§ Activity
Search the records for the word "Kurs" and pick out every line that has it.

[Material to process — start]

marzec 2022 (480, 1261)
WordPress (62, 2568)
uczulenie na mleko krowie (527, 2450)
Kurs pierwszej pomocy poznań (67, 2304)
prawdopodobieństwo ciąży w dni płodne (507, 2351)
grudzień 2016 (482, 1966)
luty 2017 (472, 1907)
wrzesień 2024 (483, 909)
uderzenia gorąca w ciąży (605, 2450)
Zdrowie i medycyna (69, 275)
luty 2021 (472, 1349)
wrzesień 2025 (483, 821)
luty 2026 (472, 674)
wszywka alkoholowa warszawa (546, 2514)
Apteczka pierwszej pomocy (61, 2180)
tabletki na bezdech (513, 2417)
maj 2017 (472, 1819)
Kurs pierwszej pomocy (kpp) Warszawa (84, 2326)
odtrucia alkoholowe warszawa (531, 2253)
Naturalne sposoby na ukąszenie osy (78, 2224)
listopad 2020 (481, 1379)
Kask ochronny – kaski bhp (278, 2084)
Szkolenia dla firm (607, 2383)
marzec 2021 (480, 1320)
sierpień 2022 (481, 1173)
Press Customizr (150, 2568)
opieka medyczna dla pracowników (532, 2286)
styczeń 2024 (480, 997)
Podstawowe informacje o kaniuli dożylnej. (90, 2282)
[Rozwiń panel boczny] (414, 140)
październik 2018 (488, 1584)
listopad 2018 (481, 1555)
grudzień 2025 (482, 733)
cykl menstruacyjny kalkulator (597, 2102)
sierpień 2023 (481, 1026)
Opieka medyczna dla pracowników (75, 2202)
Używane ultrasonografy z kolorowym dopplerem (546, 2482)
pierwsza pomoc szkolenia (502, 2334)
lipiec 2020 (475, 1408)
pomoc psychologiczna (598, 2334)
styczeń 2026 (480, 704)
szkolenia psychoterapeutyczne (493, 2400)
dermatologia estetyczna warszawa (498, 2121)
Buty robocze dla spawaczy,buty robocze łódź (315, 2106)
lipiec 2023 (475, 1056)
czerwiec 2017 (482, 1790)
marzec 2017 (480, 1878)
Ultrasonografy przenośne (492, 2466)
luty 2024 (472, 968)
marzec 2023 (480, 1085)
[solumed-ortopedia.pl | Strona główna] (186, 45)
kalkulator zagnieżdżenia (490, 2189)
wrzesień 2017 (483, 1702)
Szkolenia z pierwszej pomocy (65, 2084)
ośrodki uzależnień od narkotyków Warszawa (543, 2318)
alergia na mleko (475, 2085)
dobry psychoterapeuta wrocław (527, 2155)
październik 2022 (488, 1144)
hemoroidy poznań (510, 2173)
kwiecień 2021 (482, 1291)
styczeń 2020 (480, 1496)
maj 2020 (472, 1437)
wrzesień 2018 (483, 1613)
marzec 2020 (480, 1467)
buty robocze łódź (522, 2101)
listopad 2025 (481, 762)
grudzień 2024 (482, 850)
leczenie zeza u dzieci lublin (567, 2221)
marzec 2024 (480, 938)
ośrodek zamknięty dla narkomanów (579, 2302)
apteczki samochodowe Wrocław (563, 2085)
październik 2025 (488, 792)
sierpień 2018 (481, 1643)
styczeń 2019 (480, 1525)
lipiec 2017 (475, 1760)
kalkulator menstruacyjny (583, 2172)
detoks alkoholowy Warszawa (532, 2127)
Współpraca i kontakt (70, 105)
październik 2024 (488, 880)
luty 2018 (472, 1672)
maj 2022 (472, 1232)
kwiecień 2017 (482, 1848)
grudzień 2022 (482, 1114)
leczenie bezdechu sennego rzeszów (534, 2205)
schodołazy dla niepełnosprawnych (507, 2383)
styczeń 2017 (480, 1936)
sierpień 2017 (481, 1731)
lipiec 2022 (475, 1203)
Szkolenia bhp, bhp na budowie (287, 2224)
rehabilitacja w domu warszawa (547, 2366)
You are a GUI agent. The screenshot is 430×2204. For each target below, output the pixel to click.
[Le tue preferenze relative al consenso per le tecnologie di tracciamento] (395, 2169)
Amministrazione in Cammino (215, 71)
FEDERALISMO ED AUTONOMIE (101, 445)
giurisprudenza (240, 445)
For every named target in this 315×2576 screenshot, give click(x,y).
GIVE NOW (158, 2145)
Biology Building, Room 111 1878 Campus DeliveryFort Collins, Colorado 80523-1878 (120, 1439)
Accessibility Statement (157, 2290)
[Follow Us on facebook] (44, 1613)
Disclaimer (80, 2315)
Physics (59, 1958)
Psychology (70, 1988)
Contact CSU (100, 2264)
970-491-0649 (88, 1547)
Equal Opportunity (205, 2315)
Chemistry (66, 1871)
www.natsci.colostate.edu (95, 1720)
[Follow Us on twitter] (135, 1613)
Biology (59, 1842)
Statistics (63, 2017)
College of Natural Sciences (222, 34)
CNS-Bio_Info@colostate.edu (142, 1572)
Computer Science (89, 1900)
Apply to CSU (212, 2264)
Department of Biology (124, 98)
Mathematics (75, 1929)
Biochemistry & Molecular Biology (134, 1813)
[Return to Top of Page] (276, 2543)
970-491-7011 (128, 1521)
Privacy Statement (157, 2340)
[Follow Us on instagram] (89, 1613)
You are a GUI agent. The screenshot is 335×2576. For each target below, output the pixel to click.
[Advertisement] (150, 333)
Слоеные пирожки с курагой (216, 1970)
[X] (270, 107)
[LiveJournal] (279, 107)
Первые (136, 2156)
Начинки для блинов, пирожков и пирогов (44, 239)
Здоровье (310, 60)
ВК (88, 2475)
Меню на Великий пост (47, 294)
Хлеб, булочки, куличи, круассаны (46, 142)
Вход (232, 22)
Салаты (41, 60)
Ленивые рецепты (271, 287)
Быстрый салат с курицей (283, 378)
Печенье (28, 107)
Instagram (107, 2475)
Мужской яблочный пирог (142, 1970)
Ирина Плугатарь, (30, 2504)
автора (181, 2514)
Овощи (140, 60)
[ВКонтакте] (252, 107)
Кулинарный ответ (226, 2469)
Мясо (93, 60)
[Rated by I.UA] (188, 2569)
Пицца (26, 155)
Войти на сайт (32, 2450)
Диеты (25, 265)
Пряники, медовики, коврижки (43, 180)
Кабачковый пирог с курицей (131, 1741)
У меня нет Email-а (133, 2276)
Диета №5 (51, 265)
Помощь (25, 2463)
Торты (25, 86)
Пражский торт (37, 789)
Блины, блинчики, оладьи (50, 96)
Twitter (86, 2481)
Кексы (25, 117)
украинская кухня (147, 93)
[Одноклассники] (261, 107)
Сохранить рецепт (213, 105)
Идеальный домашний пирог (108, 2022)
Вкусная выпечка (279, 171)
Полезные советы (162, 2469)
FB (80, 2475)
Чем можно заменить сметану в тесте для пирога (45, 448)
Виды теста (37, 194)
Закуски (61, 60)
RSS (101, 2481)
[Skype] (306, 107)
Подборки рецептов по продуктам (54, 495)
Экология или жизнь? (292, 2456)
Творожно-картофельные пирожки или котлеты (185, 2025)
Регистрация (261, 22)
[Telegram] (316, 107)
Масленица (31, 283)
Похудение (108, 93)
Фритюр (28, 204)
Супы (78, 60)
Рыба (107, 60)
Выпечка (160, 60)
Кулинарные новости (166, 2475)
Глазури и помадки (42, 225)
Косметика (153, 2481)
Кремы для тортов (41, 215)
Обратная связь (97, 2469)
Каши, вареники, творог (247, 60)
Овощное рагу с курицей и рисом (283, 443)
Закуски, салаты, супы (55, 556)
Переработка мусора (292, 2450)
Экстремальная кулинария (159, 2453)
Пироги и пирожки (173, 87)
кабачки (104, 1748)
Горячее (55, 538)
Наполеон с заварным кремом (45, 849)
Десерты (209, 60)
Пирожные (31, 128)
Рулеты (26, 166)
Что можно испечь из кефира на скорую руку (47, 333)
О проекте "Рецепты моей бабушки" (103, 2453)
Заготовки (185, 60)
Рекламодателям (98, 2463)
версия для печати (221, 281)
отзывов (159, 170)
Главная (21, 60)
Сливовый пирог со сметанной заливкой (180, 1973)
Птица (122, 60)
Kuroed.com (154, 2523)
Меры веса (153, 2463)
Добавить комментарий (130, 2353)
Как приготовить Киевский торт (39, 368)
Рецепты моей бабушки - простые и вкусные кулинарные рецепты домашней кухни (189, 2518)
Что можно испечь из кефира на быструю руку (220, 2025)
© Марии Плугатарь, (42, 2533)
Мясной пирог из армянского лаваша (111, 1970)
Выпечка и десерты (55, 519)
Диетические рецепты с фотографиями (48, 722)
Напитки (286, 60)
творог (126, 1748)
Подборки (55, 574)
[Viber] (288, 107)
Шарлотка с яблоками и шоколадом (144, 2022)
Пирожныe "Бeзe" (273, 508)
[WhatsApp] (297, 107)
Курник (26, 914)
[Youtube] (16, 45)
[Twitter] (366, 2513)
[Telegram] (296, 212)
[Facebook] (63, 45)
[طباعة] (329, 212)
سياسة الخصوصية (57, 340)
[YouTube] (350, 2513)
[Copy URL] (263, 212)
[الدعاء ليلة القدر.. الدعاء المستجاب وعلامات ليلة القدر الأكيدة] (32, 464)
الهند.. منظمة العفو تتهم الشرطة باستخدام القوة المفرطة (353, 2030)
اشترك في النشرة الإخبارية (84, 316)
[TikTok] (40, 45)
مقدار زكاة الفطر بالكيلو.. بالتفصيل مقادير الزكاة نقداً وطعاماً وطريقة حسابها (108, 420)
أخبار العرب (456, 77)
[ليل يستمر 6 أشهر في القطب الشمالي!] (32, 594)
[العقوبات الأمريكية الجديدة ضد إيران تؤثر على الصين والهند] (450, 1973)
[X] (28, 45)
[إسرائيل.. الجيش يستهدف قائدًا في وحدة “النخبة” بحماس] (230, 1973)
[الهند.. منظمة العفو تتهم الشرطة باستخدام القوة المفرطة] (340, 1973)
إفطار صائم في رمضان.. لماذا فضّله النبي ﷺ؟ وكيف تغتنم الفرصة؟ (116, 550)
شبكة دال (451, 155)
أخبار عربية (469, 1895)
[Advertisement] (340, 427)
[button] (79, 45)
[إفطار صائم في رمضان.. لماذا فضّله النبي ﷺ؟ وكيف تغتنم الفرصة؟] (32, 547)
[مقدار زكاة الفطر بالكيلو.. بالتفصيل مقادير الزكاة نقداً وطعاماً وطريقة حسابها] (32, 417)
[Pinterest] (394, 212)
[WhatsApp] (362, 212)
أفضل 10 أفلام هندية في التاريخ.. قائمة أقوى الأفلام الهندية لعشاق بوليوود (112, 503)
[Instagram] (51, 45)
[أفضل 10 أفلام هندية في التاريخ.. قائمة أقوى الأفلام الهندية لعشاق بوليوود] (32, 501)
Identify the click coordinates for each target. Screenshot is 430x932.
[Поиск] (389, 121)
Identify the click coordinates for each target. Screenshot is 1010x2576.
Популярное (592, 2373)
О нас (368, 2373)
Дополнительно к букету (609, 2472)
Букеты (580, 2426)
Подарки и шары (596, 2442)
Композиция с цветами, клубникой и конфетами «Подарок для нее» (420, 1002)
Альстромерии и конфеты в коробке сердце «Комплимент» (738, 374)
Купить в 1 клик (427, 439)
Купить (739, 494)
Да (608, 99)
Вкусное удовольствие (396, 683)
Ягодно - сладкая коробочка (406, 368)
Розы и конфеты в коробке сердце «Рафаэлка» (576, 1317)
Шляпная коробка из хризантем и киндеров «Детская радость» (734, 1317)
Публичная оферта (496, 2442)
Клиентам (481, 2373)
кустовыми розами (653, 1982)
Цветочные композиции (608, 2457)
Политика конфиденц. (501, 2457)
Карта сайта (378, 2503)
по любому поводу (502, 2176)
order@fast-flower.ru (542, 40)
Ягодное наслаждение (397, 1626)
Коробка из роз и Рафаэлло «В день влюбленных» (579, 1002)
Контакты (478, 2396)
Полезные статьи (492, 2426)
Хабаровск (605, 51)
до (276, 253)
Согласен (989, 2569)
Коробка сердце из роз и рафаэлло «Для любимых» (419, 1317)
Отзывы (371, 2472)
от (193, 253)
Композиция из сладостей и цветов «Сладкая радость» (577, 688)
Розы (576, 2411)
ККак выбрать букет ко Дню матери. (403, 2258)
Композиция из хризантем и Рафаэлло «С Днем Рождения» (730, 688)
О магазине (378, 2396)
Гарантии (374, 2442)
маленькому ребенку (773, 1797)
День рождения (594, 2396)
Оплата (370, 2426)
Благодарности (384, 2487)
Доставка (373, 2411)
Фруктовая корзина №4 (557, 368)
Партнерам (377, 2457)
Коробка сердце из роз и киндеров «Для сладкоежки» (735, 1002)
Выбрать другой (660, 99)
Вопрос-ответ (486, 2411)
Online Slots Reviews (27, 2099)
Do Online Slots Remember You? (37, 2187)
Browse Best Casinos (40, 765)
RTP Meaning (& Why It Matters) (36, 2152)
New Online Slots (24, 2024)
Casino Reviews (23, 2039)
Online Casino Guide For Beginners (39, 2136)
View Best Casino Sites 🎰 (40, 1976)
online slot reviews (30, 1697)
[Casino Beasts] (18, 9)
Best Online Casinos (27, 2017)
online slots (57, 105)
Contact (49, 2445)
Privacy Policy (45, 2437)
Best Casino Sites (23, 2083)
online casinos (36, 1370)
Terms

[Material to process — finish]

§ Expected output
Kurs pierwszej pomocy poznań (67, 2304)
Kurs pierwszej pomocy (kpp) Warszawa (84, 2326)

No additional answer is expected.